◆ PROMPT:
Word for word, restate the entries that follow.

(Records from a data collection)
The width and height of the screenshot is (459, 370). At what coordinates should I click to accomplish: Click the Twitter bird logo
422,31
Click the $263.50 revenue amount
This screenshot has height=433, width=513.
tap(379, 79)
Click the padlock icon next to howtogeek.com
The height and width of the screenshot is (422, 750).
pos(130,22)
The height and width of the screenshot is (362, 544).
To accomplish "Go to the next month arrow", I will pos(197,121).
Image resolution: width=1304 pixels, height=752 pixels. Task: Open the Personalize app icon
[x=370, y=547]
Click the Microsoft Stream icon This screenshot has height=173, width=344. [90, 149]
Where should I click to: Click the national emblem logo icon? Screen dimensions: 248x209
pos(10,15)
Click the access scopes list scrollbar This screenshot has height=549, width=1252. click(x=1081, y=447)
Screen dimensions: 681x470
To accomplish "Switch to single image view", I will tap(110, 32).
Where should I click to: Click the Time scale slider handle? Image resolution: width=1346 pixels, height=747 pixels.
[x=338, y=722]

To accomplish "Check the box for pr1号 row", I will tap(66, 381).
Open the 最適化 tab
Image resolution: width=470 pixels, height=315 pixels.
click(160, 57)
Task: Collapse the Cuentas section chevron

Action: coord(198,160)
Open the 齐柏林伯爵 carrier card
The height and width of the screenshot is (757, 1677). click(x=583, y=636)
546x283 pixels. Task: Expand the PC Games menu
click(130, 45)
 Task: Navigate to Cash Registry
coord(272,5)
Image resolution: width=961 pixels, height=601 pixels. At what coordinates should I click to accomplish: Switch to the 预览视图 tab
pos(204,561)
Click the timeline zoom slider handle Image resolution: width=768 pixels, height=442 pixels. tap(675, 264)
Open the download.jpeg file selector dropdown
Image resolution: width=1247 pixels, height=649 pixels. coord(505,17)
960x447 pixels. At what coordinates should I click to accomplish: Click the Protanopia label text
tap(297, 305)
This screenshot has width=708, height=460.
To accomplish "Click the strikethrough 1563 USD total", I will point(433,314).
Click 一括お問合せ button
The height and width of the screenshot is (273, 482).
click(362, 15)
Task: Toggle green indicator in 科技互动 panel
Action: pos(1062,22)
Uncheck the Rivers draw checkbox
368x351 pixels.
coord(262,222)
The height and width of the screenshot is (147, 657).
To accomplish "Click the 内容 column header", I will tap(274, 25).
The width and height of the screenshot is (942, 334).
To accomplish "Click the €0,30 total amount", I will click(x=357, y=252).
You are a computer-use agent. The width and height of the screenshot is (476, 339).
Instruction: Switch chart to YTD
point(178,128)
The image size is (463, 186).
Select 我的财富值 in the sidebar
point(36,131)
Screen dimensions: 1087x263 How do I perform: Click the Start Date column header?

◆ RESULT FOR THIS TASK:
The width and height of the screenshot is (459, 370). At what coordinates should I click to accomplish: Click the Twitter bird logo
422,31
Click the $263.50 revenue amount
This screenshot has height=433, width=513.
tap(379, 79)
Click the padlock icon next to howtogeek.com
The height and width of the screenshot is (422, 750).
pos(130,22)
The height and width of the screenshot is (362, 544).
To accomplish "Go to the next month arrow", I will pos(197,121).
Image resolution: width=1304 pixels, height=752 pixels. Task: Open the Personalize app icon
[x=370, y=547]
Click the Microsoft Stream icon This screenshot has height=173, width=344. [90, 149]
Where should I click to: Click the national emblem logo icon? Screen dimensions: 248x209
pos(10,15)
Click the access scopes list scrollbar This screenshot has height=549, width=1252. click(x=1081, y=447)
Screen dimensions: 681x470
To accomplish "Switch to single image view", I will tap(110, 32).
Where should I click to: Click the Time scale slider handle? Image resolution: width=1346 pixels, height=747 pixels.
[x=338, y=722]

To accomplish "Check the box for pr1号 row", I will tap(66, 381).
Open the 最適化 tab
Image resolution: width=470 pixels, height=315 pixels.
click(160, 57)
Task: Collapse the Cuentas section chevron

Action: coord(198,160)
Open the 齐柏林伯爵 carrier card
The height and width of the screenshot is (757, 1677). click(x=583, y=636)
546x283 pixels. Task: Expand the PC Games menu
click(130, 45)
 Task: Navigate to Cash Registry
coord(272,5)
Image resolution: width=961 pixels, height=601 pixels. At what coordinates should I click to accomplish: Switch to the 预览视图 tab
pos(204,561)
Click the timeline zoom slider handle Image resolution: width=768 pixels, height=442 pixels. tap(675, 264)
Open the download.jpeg file selector dropdown
Image resolution: width=1247 pixels, height=649 pixels. coord(505,17)
960x447 pixels. At what coordinates should I click to accomplish: Click the Protanopia label text
tap(297, 305)
This screenshot has width=708, height=460.
To accomplish "Click the strikethrough 1563 USD total", I will point(433,314).
Click 一括お問合せ button
The height and width of the screenshot is (273, 482).
click(362, 15)
Task: Toggle green indicator in 科技互动 panel
Action: pos(1062,22)
Uncheck the Rivers draw checkbox
368x351 pixels.
coord(262,222)
The height and width of the screenshot is (147, 657).
To accomplish "Click the 内容 column header", I will tap(274, 25).
The width and height of the screenshot is (942, 334).
To accomplish "Click the €0,30 total amount", I will click(x=357, y=252).
You are a computer-use agent. The width and height of the screenshot is (476, 339).
Instruction: Switch chart to YTD
point(178,128)
The image size is (463, 186).
Select 我的财富值 in the sidebar
point(36,131)
Screen dimensions: 1087x263 How do I perform: Click the Start Date column header?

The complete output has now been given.